| DATA PROVIDED |
- - - - -

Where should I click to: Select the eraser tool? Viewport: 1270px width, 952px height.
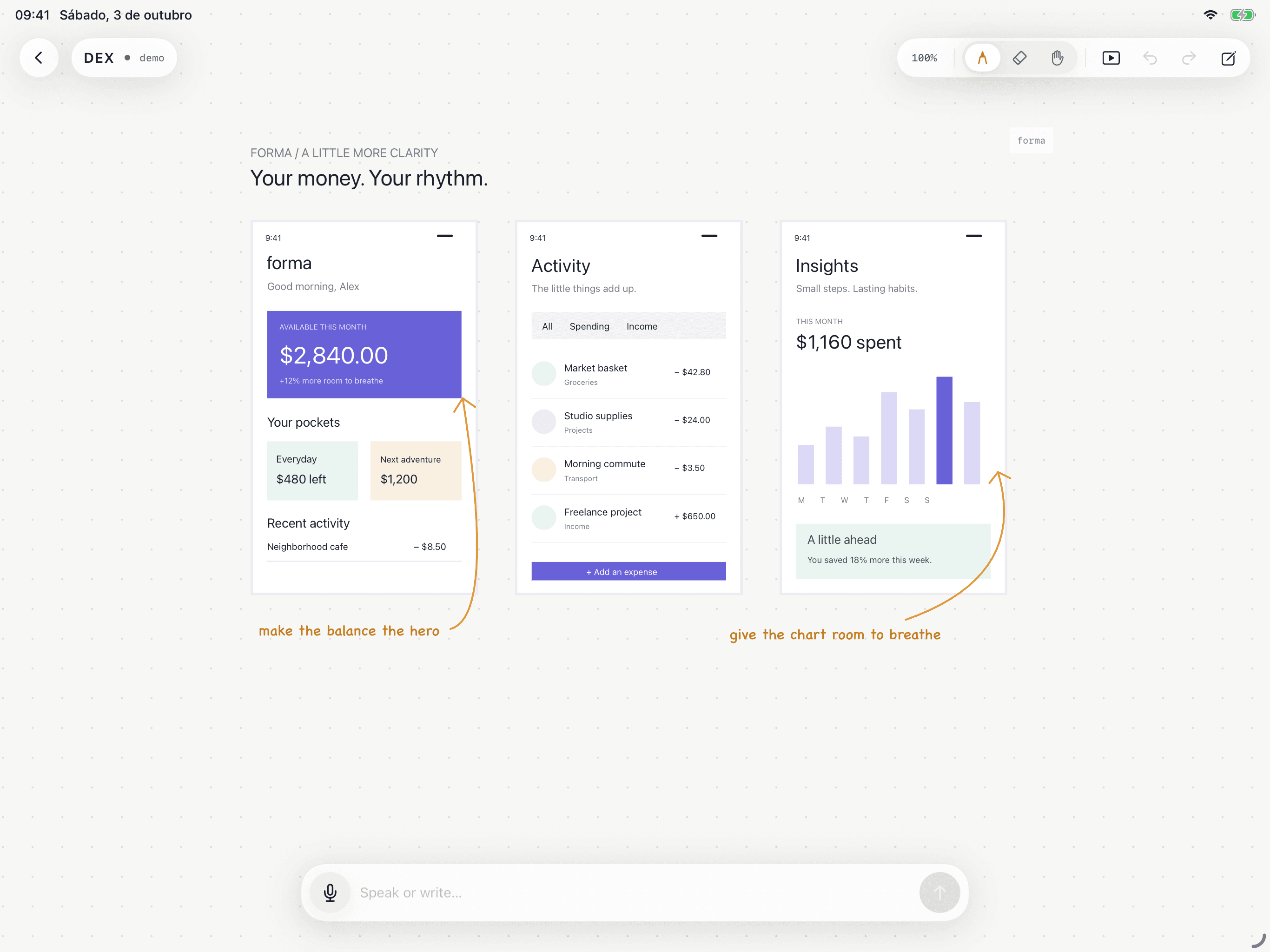pos(1020,58)
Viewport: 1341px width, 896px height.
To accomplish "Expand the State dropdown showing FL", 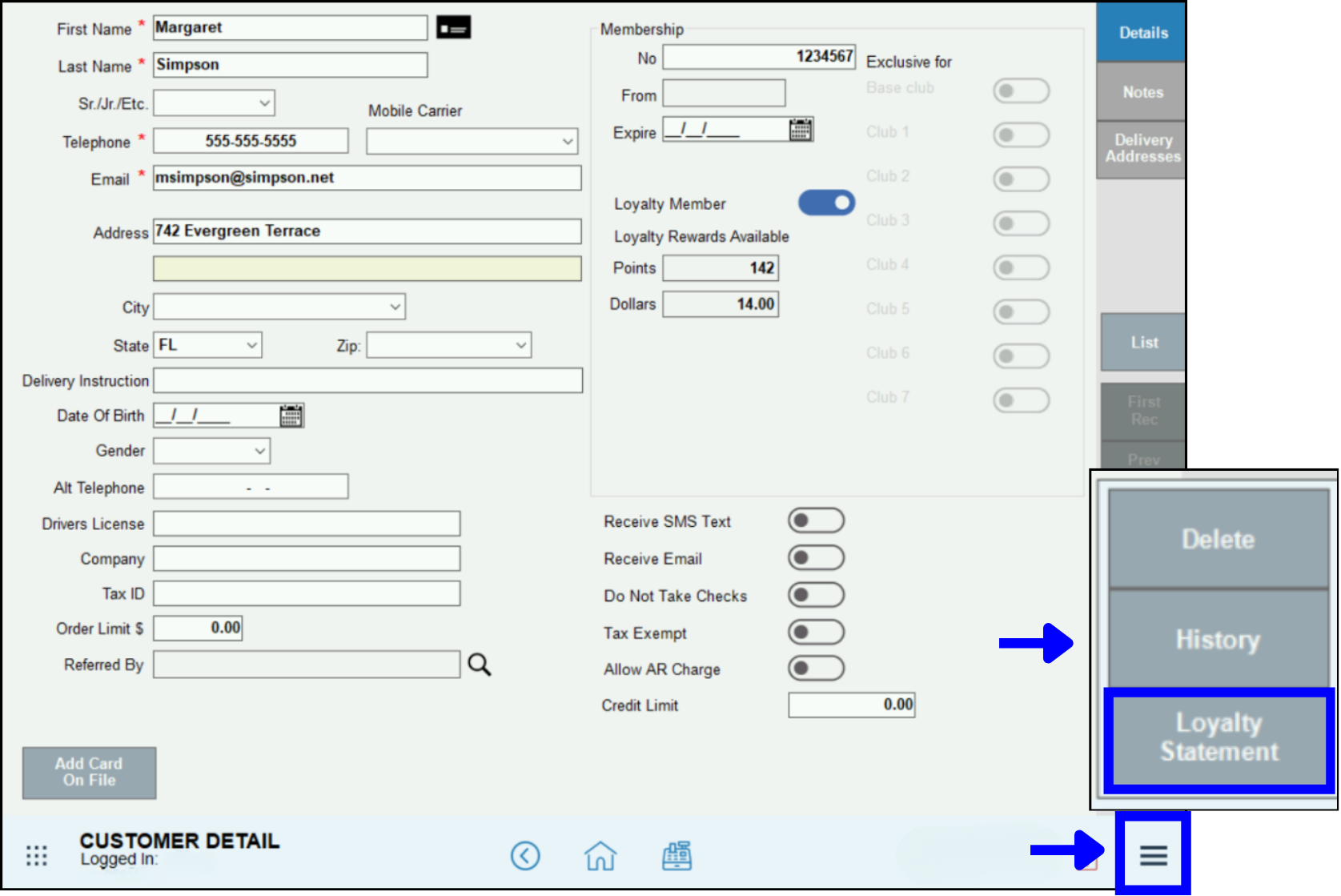I will tap(208, 345).
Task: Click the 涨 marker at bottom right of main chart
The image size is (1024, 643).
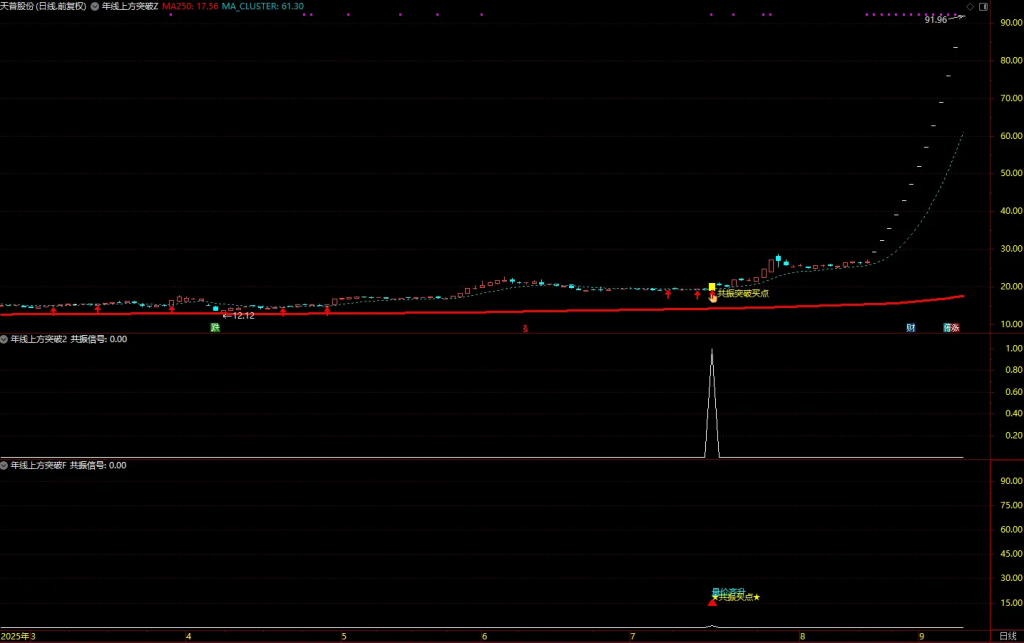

- - - - -

| SET EXERCISE |
Starting with the line that contains "Task: Click the" and going on through the end of the items, convert those lines into a numbered list. Skip any blank lines and leave the pictures out.

| COMPLETED EXERCISE |
1. Task: Click the 涨 marker at bottom right of main chart
2. The image size is (1024, 643).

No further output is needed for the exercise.